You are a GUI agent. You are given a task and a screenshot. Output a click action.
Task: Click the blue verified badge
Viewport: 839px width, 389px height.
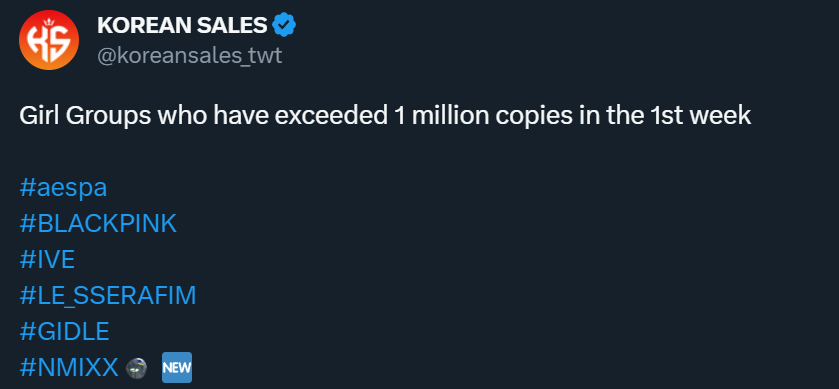[285, 25]
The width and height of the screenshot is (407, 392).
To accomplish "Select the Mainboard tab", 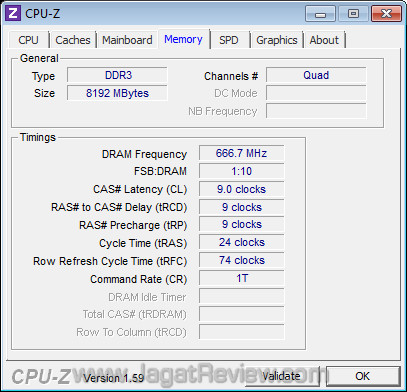I will point(127,40).
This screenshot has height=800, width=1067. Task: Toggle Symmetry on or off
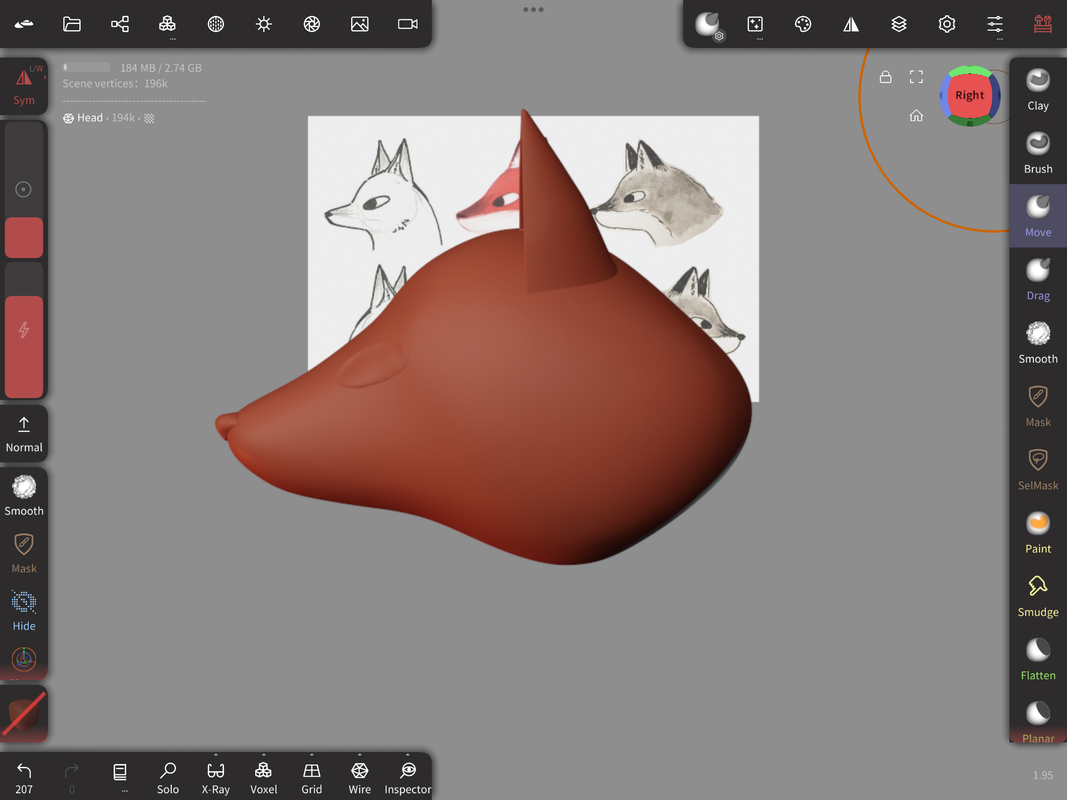[24, 86]
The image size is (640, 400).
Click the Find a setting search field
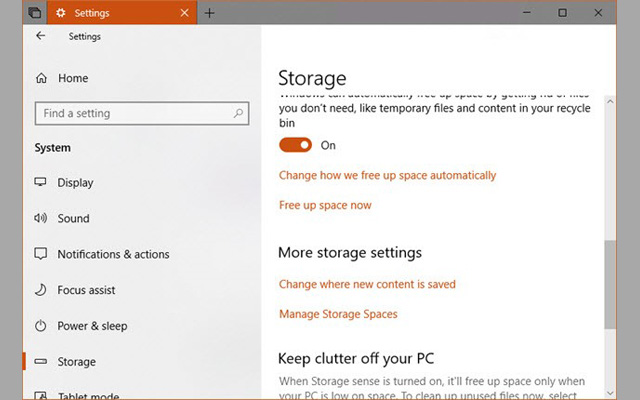pyautogui.click(x=130, y=114)
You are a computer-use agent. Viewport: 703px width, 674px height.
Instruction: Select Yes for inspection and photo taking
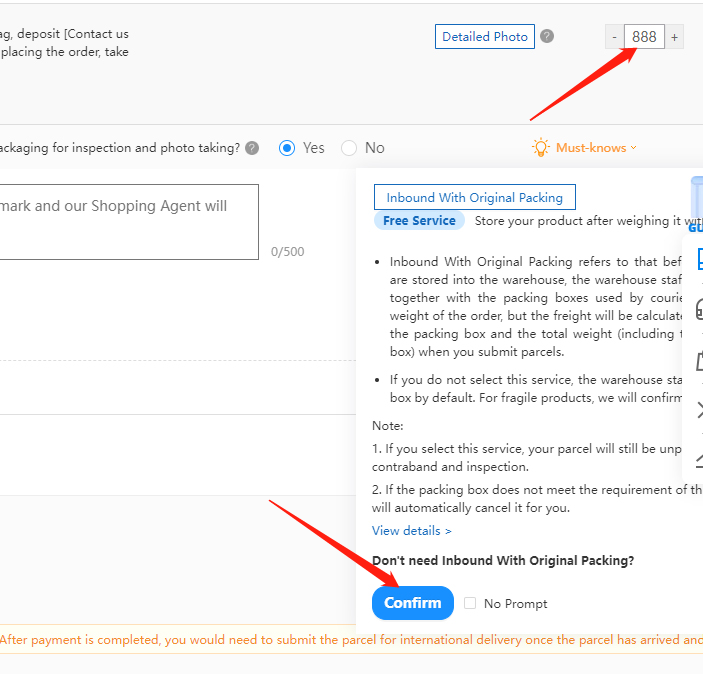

━━━━━━━━

§ **ASSIGNMENT**
Taking the listing above as a whole, count the lines that include the word "agent" and report the figure only.

§ **SOLUTION TO THE PROBLEM**
2